A look at presidential incompetence from September 1, 2005.In the sporting world, there are good players and there are
great players.
Good players excel in the early moments of games, shining well before crunch time begins.
Great players turn it on when it counts most, coming through in the contests' closing seconds – when games are truly on the line, when the difference between winning and losing, leading and failing is razor thin.
It's easy to be president when no one's watching. It's easy to steer the ship when the sailing is smooth. It's easy to be President Bush when your day consists of staged photo opportunities and carefully crafted appearances.
But, now that the game is on the line, now that Hurricane Katrina has left much of the Gulf Coast destroyed and her residents dead, dying or homeless, Bush is failing when he is needed most.
Bush's failings aren't simply being pointed out around the blogosphere; they're being highlighted –
and criticized – by those on the ground. Jefferson Parish official Deano Bonano wondered if the proper support, thanks to the war in Iraq, was available. One National Guardsman in New Orleans said there was no plan. A Mississippi fire chief said the help that was promised still hasn't arrived. Reports from New Orleans television
have maintained that no FEMA helicopter drops of supplies have taken place. None. And this is day four.

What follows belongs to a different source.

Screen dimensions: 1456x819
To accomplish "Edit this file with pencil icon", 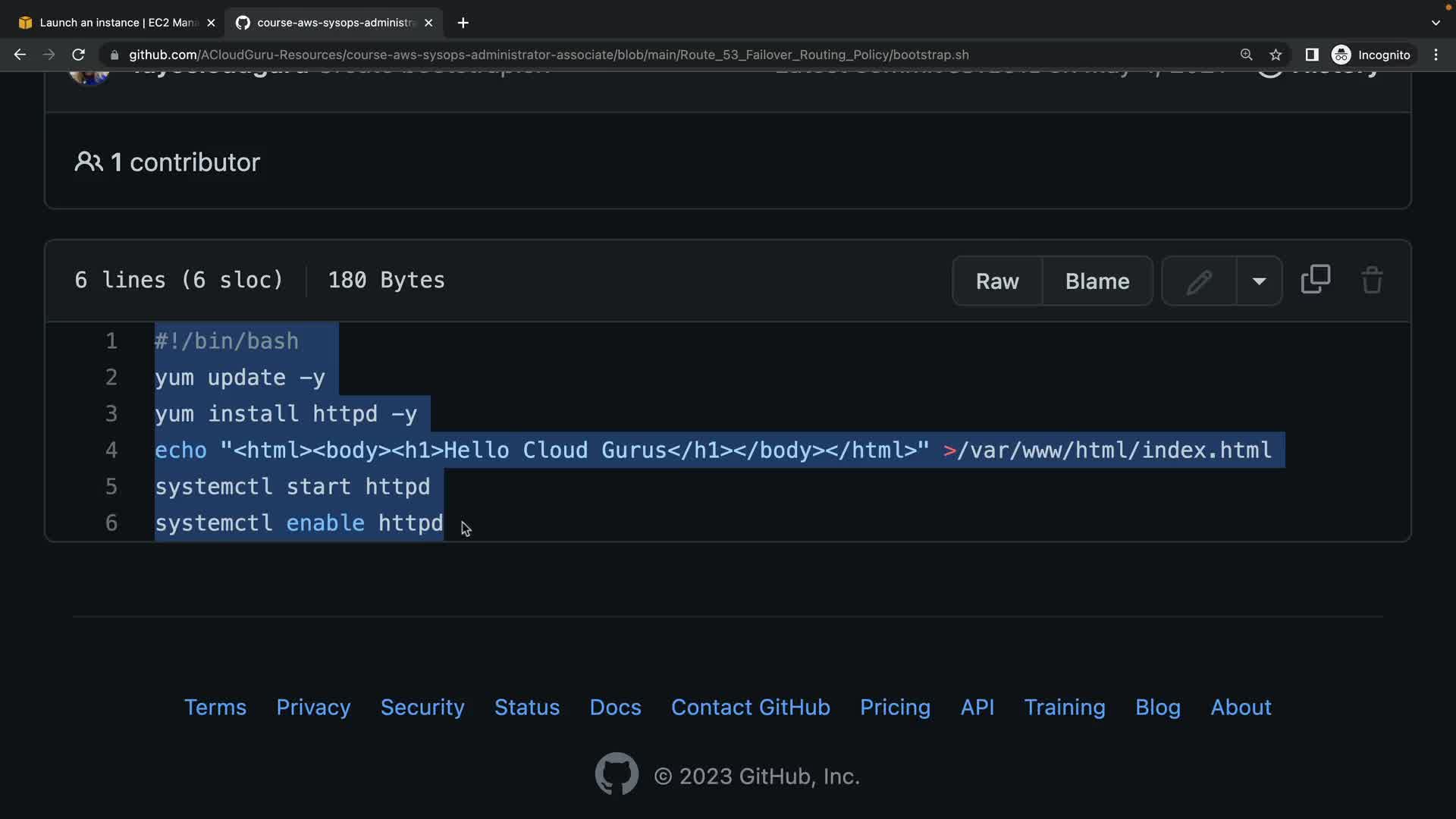I will pos(1199,281).
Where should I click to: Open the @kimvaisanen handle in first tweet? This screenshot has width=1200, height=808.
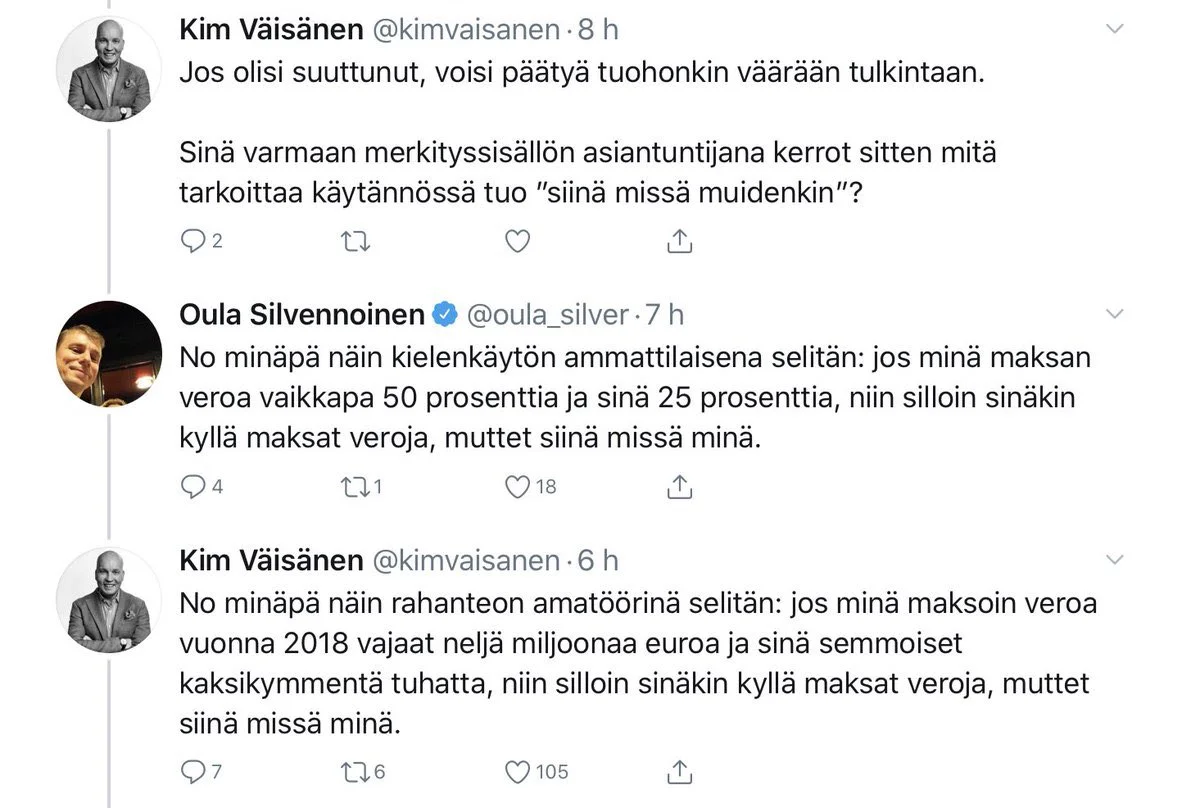(465, 30)
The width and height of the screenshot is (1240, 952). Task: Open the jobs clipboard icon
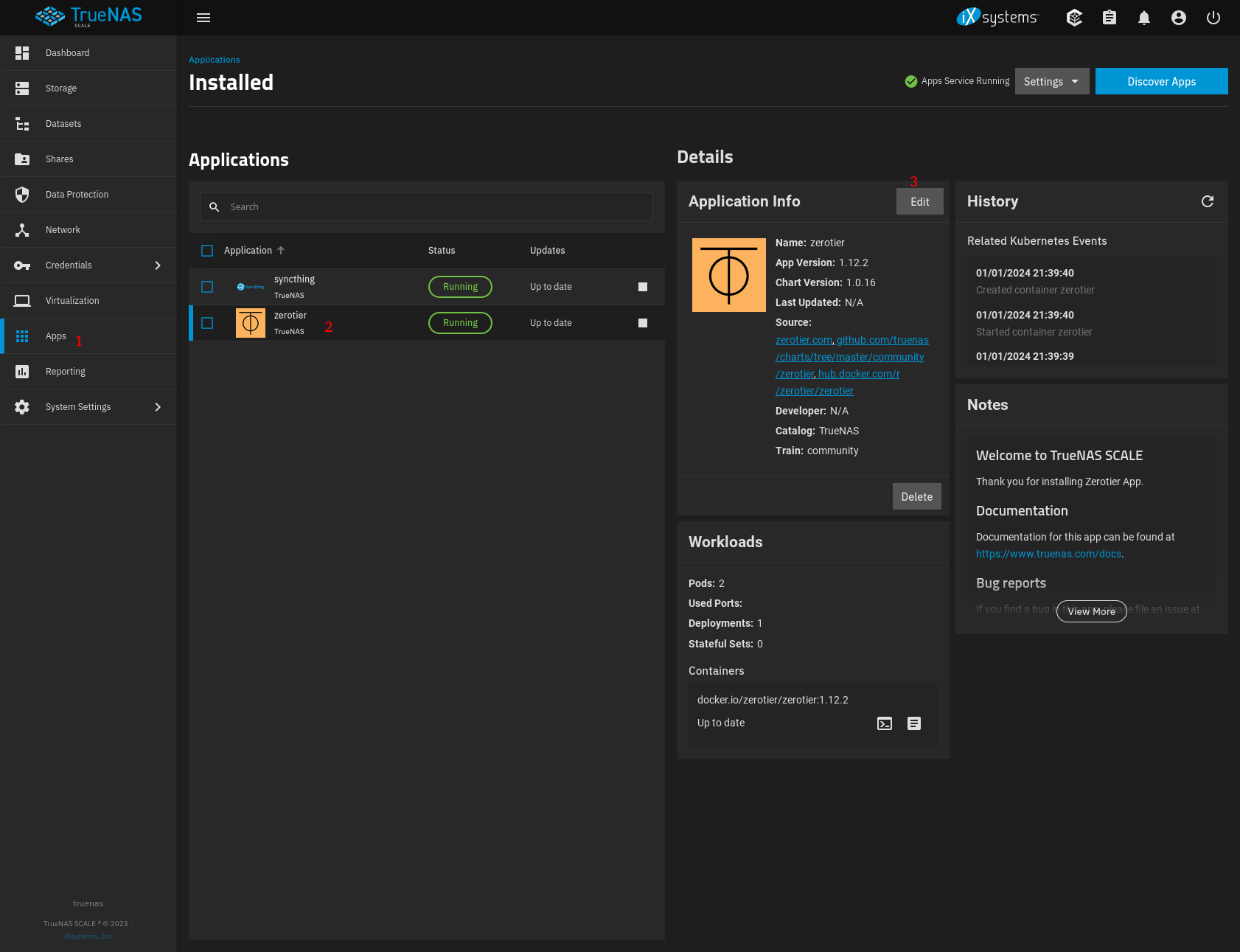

In response to Bonano's statements on CNN, Brown said, "Someday we'll know for sure where the truth of all that lies."
Bullshit. We know
now that drastic failings in leadership have worsened the disaster that followed Katrina. Shifting funds. Shifting manpower. Shifting priorities. What we're seeing now is a direct result of that failure to lead, of
Bush's failure.
When Bush took to the airwaves yesterday, he delivered a terrible speech, a
speech the
New York Times called "one of the worst speeches of his life." A lot has been said during his presidency that Bush isn't a good public speaker. That fact was never more obvious yesterday, when we saw the president stammer, stutter and stumble his way through a painfully dry speech when true emotion was needed. Bush wasn't stumbling due to the weight of the situation; he was crumbling under the pressure before America's eyes.
Bush's only success came in overwhelming the audience with numbers – numbers that, while impressive on paper, represent assistance that hasn't reached the affected area yet. Further, never once during the entire short speech did Bush ask Americans to make a sacrifice. Never once did he mention conservation – in any form. Never once did he ask anyone to do more than donate to relief efforts. What he
did say, however, was that it was
hard work to operate an oil refinery. While his administration will bend over backwards to get oil refinement and distribution back to pre-Katrina levels, it is apparent to many that the delays in on-the-ground assistance are having disastrous effects.
"And we're just starting," Bush said after running down a long list of figures. My question is this, Mr. President: Why are you saying that
four days into the disaster? What took you so long? Why are you
fiddling while Rome burns?
What
hasn't been widely reported today is that yesterday's presidential update began minutes late thanks to the threat of rain. I hope the irony of that fact is lost on nobody.